[Supplied material Boundary: Start]

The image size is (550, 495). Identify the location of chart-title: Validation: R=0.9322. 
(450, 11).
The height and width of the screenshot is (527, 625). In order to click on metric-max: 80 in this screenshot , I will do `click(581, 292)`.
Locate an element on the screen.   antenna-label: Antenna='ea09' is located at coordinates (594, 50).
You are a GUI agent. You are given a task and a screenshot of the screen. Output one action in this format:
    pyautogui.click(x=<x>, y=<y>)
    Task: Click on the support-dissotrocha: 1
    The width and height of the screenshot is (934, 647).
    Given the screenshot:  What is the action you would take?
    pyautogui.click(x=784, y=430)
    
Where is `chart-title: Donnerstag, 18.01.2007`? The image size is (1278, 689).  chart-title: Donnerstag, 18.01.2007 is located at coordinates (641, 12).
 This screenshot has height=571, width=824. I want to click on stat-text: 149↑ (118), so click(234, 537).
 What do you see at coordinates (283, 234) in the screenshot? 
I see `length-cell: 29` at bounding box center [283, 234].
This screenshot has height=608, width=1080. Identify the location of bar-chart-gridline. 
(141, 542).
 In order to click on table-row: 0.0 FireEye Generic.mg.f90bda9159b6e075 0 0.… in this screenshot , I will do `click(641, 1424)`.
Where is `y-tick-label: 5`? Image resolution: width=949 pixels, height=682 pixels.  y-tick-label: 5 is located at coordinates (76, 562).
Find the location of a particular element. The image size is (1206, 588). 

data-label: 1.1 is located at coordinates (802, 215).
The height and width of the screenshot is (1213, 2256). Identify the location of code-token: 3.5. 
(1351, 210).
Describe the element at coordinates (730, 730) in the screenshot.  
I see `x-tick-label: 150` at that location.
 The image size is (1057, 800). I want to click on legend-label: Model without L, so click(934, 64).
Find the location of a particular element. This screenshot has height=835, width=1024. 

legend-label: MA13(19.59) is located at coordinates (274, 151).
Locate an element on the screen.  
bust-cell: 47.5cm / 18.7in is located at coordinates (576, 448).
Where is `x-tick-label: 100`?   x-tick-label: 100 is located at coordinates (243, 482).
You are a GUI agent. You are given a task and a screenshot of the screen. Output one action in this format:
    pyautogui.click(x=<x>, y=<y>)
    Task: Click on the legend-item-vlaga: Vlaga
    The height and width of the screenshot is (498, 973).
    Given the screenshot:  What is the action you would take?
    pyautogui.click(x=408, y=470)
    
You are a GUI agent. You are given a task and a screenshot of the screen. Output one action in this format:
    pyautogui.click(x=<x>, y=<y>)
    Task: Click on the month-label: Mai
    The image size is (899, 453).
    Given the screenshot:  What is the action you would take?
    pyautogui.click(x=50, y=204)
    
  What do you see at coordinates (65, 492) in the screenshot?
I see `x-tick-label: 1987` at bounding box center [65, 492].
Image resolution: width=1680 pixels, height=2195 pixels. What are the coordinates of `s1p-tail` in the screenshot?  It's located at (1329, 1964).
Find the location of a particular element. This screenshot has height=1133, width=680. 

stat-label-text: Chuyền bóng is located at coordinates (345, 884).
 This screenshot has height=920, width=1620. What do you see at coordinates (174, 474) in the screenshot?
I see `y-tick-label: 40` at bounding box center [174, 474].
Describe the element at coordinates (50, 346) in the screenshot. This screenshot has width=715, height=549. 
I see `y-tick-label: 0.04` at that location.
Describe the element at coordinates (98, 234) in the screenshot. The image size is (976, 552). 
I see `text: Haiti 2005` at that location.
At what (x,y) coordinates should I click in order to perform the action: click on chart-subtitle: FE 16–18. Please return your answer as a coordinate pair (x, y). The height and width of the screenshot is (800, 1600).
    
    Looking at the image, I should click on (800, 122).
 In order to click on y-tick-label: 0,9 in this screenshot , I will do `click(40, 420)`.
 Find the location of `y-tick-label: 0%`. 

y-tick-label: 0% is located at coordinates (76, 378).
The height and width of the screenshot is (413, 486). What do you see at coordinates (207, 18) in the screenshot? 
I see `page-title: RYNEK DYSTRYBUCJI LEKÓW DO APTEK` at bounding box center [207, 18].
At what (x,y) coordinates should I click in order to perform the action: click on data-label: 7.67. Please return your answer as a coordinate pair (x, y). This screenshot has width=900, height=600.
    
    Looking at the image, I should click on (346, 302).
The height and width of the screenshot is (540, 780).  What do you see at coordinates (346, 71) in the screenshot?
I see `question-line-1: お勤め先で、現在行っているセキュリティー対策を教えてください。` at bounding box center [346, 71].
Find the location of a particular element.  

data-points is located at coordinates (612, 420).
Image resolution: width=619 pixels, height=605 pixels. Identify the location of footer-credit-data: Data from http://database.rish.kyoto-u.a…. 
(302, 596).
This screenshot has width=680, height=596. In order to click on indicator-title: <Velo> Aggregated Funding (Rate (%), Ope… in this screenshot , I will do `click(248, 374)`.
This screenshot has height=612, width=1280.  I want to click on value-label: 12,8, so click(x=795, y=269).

[Supplied material Boundary: End]

* **What to work on**
Repeat the material word for word, from the line containing "The height and width of the screenshot is (540, 780)." through the end of the material, including both of those lines.

* **Your response**
The height and width of the screenshot is (540, 780).  What do you see at coordinates (346, 71) in the screenshot?
I see `question-line-1: お勤め先で、現在行っているセキュリティー対策を教えてください。` at bounding box center [346, 71].
Find the location of a particular element.  

data-points is located at coordinates (612, 420).
Image resolution: width=619 pixels, height=605 pixels. Identify the location of footer-credit-data: Data from http://database.rish.kyoto-u.a…. 
(302, 596).
This screenshot has width=680, height=596. In order to click on indicator-title: <Velo> Aggregated Funding (Rate (%), Ope… in this screenshot , I will do `click(248, 374)`.
This screenshot has height=612, width=1280.  I want to click on value-label: 12,8, so click(x=795, y=269).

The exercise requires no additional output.